Normally I try to avoid talking about the same general topics two weeks in a row, but the Republicans and a few Democrats in the U.S. House of Representatives have forced my hand. Misogyny strikes again!
While there are many problems with HR3, the “No Taxpayer Funding for Abortion” Act, the Republicans in congress have faced a firestorm of criticism over one particular section:
‘The limitations established in sections 301, 302, 303, and 304 shall not apply to an abortion—
‘(1) if the pregnancy occurred because the pregnant female was the subject of an act of forcible rape or, if a minor, an act of incest; or
‘(2) in the case where the pregnant female suffers from a physical disorder, physical injury, or physical illness that would, as certified by a physician, place the pregnant female in danger of death unless an abortion is performed, including a life-endangering physical condition caused by or arising from the pregnancy itself.

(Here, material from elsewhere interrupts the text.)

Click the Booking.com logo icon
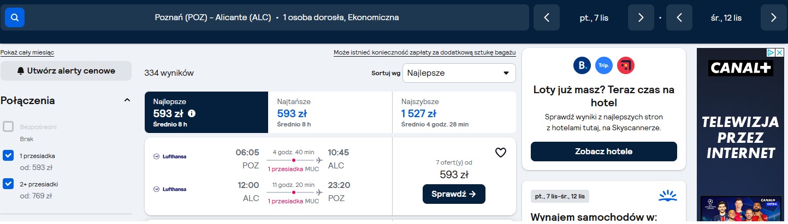Image resolution: width=788 pixels, height=224 pixels. coord(582,65)
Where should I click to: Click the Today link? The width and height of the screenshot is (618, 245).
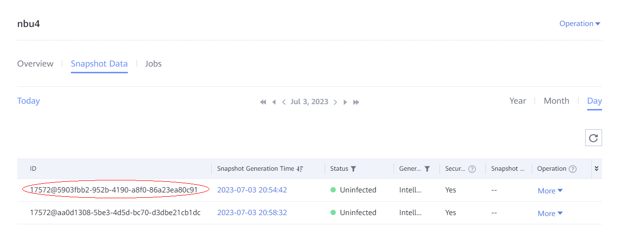(x=28, y=101)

Nowhere in federal law or in the remarks of the bill’s proponents has anyone defined “forcible rape,” which begs the question: When is rape not forcible? Further, by the bill’s own language, statutory rape is no longer considered rape unless it is “forcible” (whatever that means) or incestuous. In essence, this clause has the potential to leave women who are drugged, inebriated, or who do not openly resist (whether out of fear or inability) without federal protection and with few options for terminating a pregnancy resulting from rape if they do not have the funds to pay for an abortion.